Stored data entries
----
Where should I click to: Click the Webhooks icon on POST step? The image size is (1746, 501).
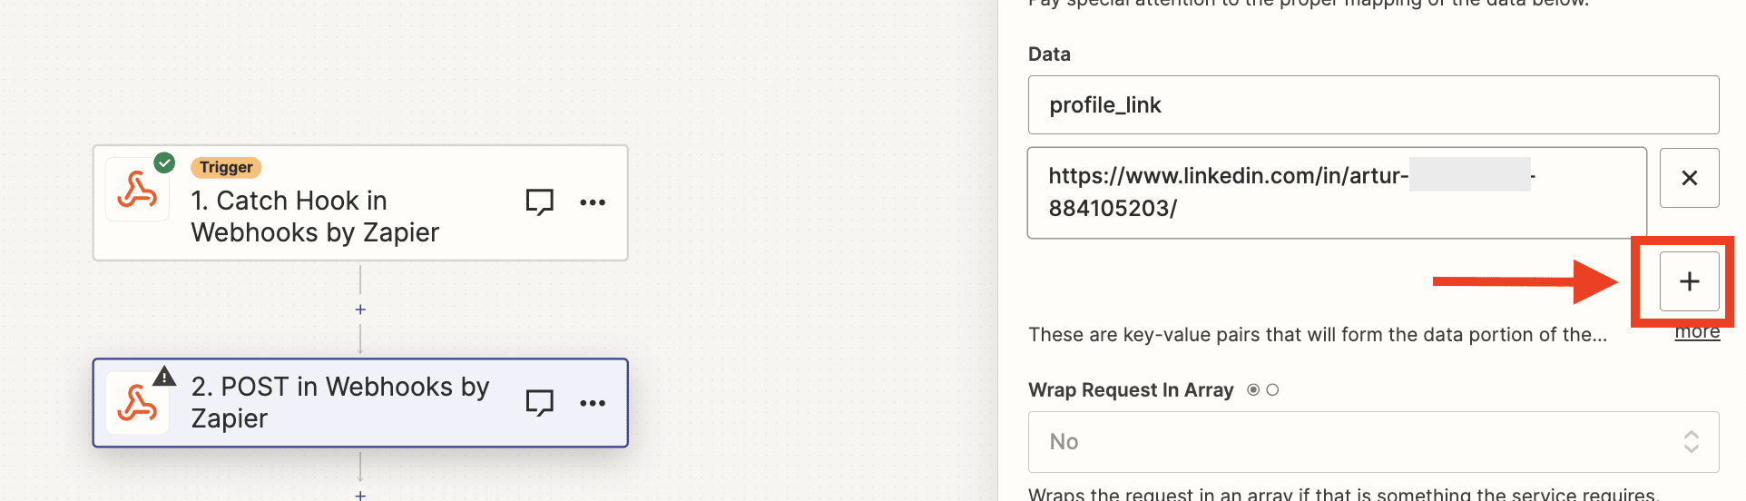tap(137, 403)
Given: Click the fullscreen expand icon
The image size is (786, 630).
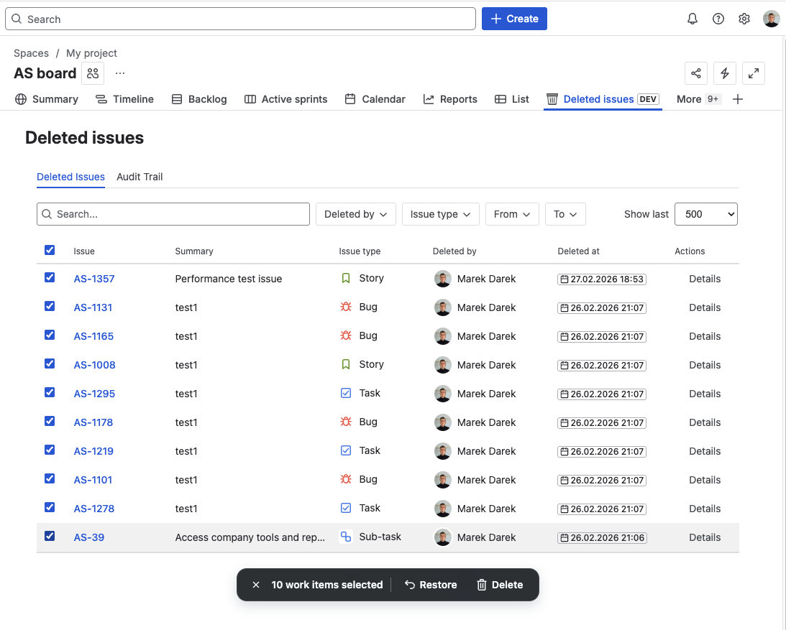Looking at the screenshot, I should pos(753,73).
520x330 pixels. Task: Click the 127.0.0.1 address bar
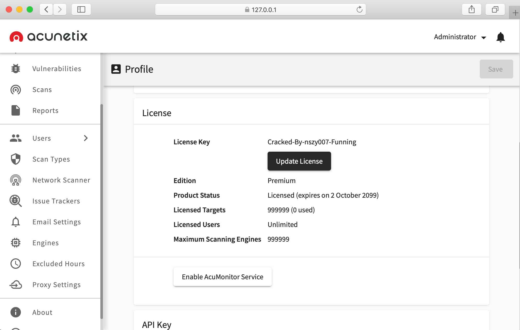[x=260, y=10]
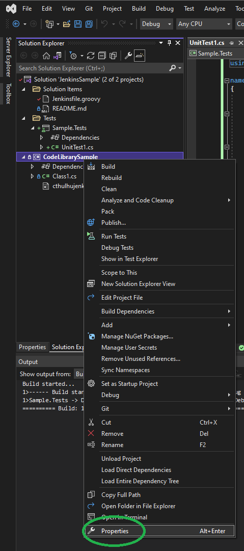Screen dimensions: 244x551
Task: Choose Manage NuGet Packages... from context menu
Action: (137, 336)
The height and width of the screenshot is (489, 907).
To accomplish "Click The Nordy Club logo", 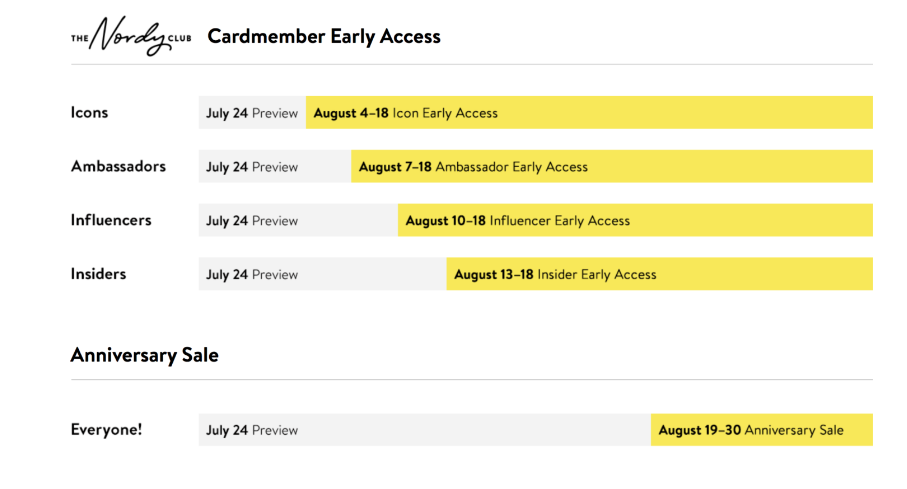I will point(131,36).
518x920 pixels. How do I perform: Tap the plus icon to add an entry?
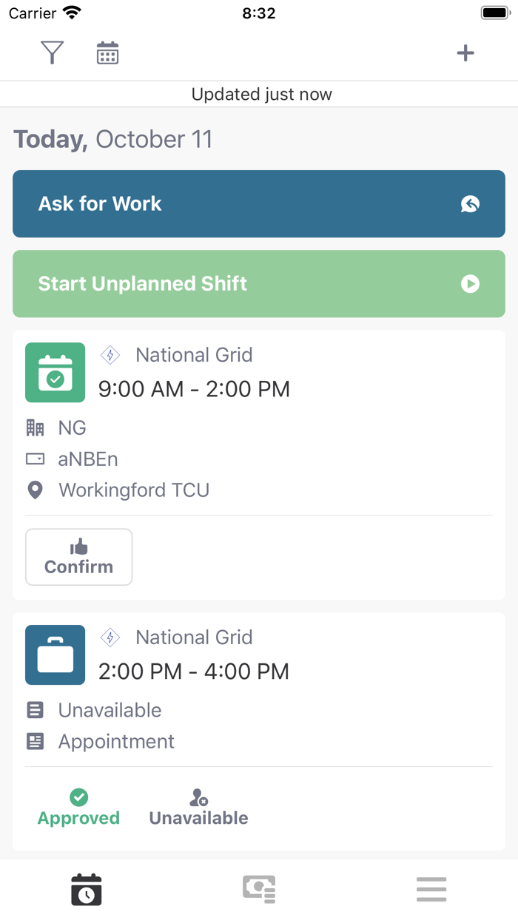pyautogui.click(x=465, y=53)
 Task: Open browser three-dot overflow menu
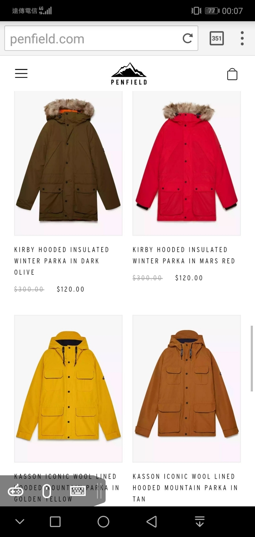(242, 38)
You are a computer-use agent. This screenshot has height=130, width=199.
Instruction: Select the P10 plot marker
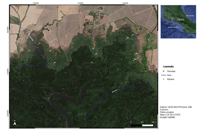click(134, 61)
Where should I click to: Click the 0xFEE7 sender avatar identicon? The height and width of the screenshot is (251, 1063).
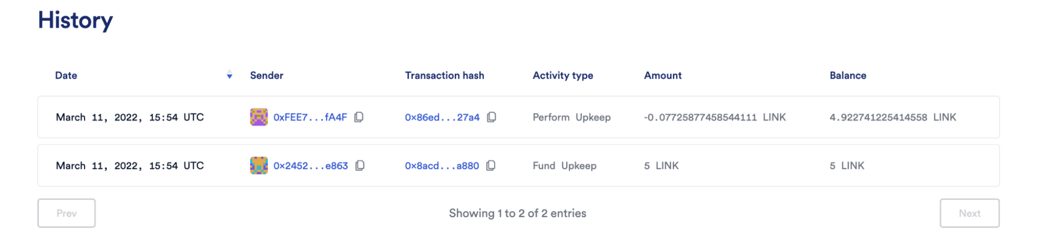point(259,117)
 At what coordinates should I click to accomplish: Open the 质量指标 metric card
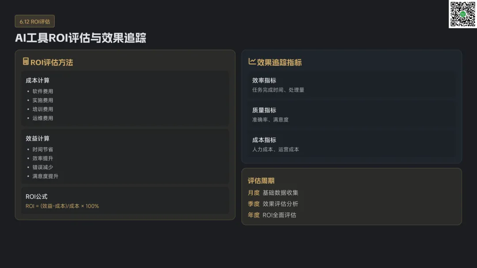(351, 115)
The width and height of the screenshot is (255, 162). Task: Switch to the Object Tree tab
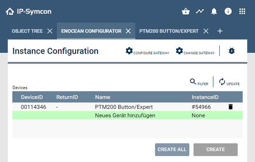pos(27,31)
----
Begin at the line with "Task: Open browser three-dot overflow menu" and retype exactly every line through the last one of the entries above, both included, and nothing more; pictures stay out.

#### [Reply to the task]
 Task: Open browser three-dot overflow menu
(242, 38)
You are a computer-use agent. This screenshot has height=130, width=199.
Instruction: Select the P10 plot marker
click(134, 61)
Where should I click to: Click the 0xFEE7 sender avatar identicon? The height and width of the screenshot is (251, 1063).
point(259,117)
 At what coordinates should I click to accomplish: Open the 质量指标 metric card
(351, 115)
The width and height of the screenshot is (255, 162). Task: Switch to the Object Tree tab
pos(27,31)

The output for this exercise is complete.